-------- Provided material
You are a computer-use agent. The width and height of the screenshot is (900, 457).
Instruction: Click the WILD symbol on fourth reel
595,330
----------------
-------- Provided material
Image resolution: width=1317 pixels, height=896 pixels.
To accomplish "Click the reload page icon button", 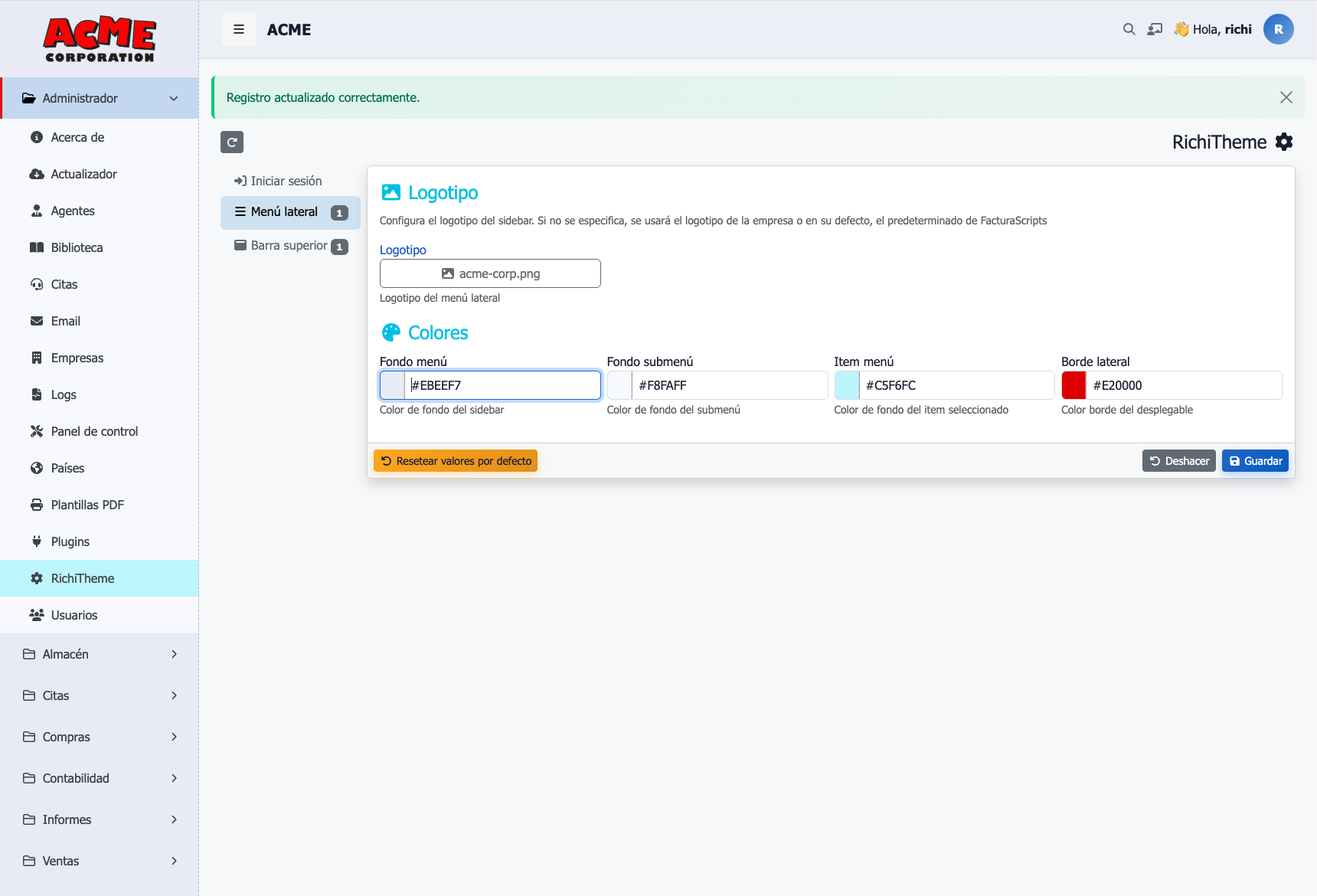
----------------
Please return every line of the material above that includes "height".

Response to this task:
You are a computer-use agent. The width and height of the screenshot is (900, 457).
Image resolution: width=1317 pixels, height=896 pixels.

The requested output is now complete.